I think the main problem is one of tone. Hornby seems unable to decide if this is a serious book about reading, or a light-hearted diary for his friends and fans, to be taken with a pinch of salt. His strongly worded introduction certainly seems to be dead serious; here, he explains that his approach to reading is unambiguously democratic. Writing, too, he believes, should be as straightforward as possible. “I am not particularly interested in language,” he says. “I spend many hours each day trying to ensure that my prose is as simple as it can possibly be.” He has no time for “clever-dick journalists” who insist “unless we’re reading something proper, then we might as well not bother at all.” Reading, he claims, should be entertaining, should be fun: he’s got no time for books that involve a struggle. In fact, he thinks people these days are reading less because they’re under the misapprehension that, for reading to be rewarding, it has to be hard work.

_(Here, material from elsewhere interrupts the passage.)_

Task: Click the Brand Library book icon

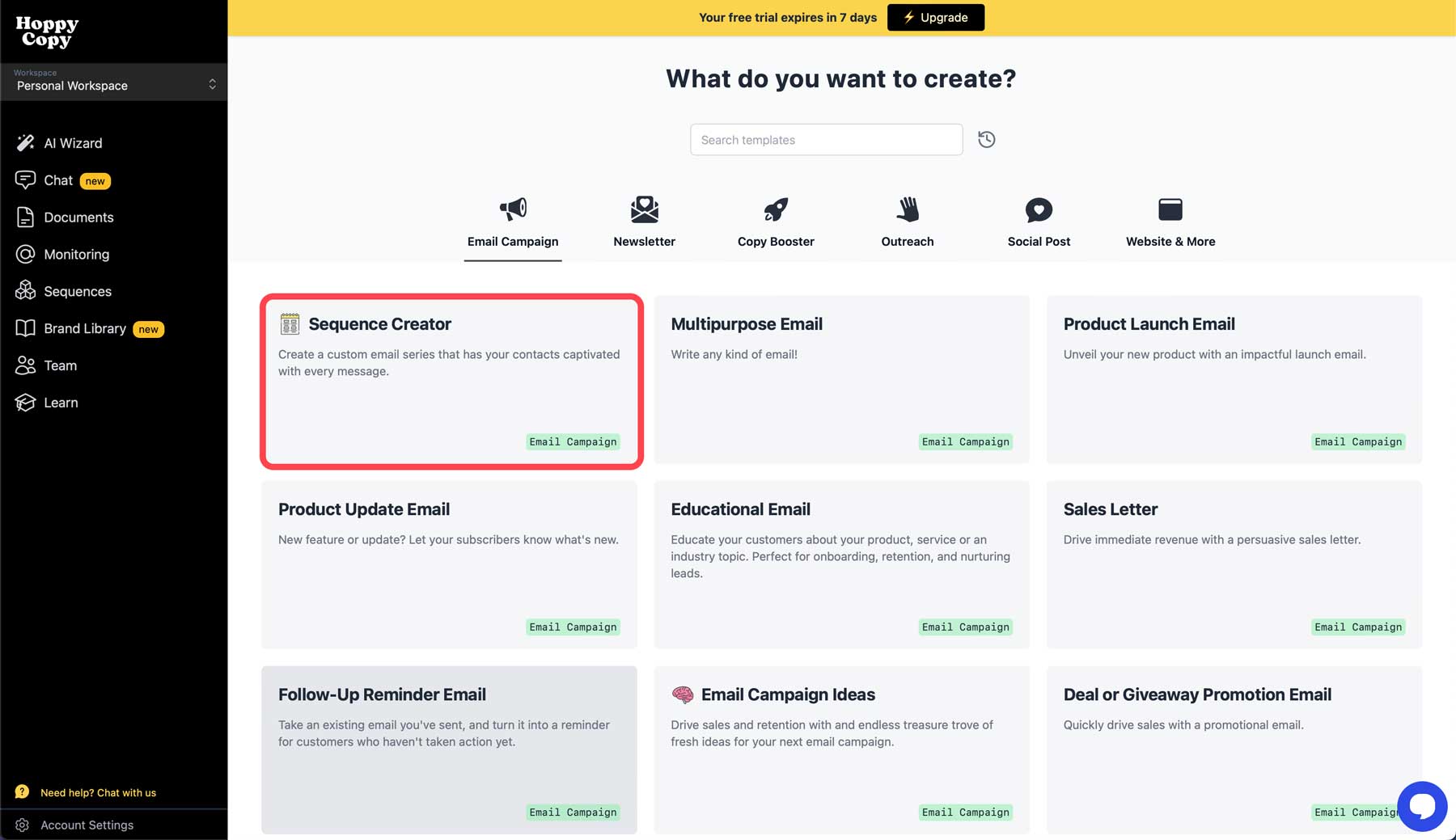Action: (25, 328)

I don’t actually think it’s true that people are reading less than they used to — I think they’re reading in different, less familiar ways. In fact, I think people spend more time reading than ever before, it’s just that they might be sitting in front of a computer screen in a busy office rather than curled up quietly with a book in their lap. More to the point, Hornby seems to assume that those not reading books are succumbing to mental atrophy, and it’s only readers of books who are constantly in the process of gathering fresh experience and new knowledge.

In order to encourage people to read, Hornby emphasizes that you should read whatever you want, whatever absorbs you, without fear of prejudice and ridicule. He’s very serious about this. But when it comes to discussing individual books, or when he sees the chance to be funny, he doesn’t hesitate to contradict himself.

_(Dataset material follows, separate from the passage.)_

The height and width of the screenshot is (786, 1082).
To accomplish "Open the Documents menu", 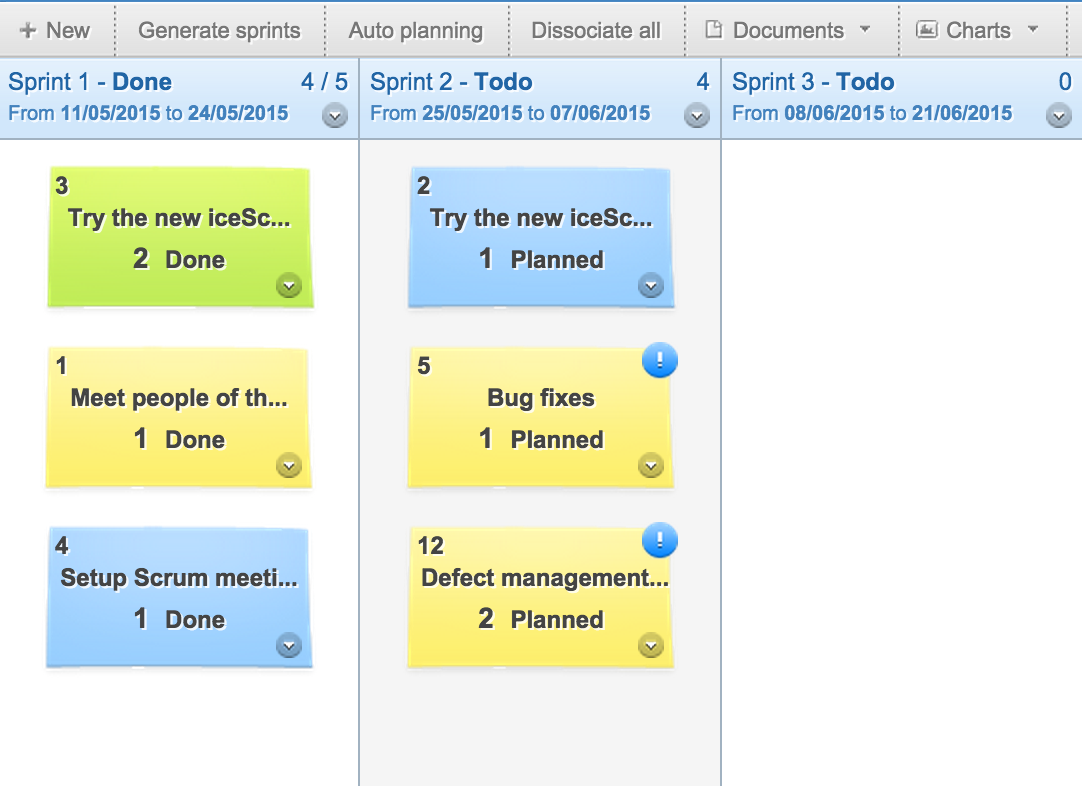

A good example is the book’s title, Housekeeping vs. The Dirt. Housekeeping refers to the novel by Marilynne Robinson, which, despite his belief in transparent language, Hornby praises for its “neo-Old Testament prose”, adding “I have always prized the accessible over the obscure, but after reading Housekeeping I can see that in some ways the easy, accessible novel is working at a disadvantage” (he really never had this thought before now?). Similarly, after reading Robinson’s Gilead, he says: “This column has frequently suggested that a novel without forward momentum isn’t really worth bothering about, but that theory, like so many others, turned out not to be worth the (admittedly very expensive) paper it was printed on”.

Hornby believes that “high” and “low” culture shouldn’t be seen as polarities — but, in opposition to Housekeeping, he presents us with The Dirt: Confessions of the World’s Most Notorious Rock Band, a Motley Crue biography that, as Hornby takes great pains to point out, his good friend Erin bought for him, for no reason he can discern. Although he mocks those who make sneery comments about popularity being “the litmus test of aesthetic achievement”, he goes to great lengths (albeit always tongue-in-cheek) to distance himself from The Dirt, which, no doubt, will appeal to many more readers than Housekeeping. The Dirt‘s author, Neil Strauss, “one suspects, has class,” ventures Hornby — and all because Strauss chooses a quote from a “proper” author, Wilkie Collins, as the books epigraph. “I’m guessing that this wasn’t Tommy Lee’s idea”, adds Hornby. Ouch. The great populist has clearly been too busy reading Candide to catch VH1’s Tommy Lee Goes to College.

While reading John Carey’s What Good Are the Arts?, Hornby becomes “increasingly amazed at the muddle that apparently intelligent people have got themselves into” when they attempt to define the relative importance of “high” and “low” culture. Hornby himself makes for a perfect Exhibit A.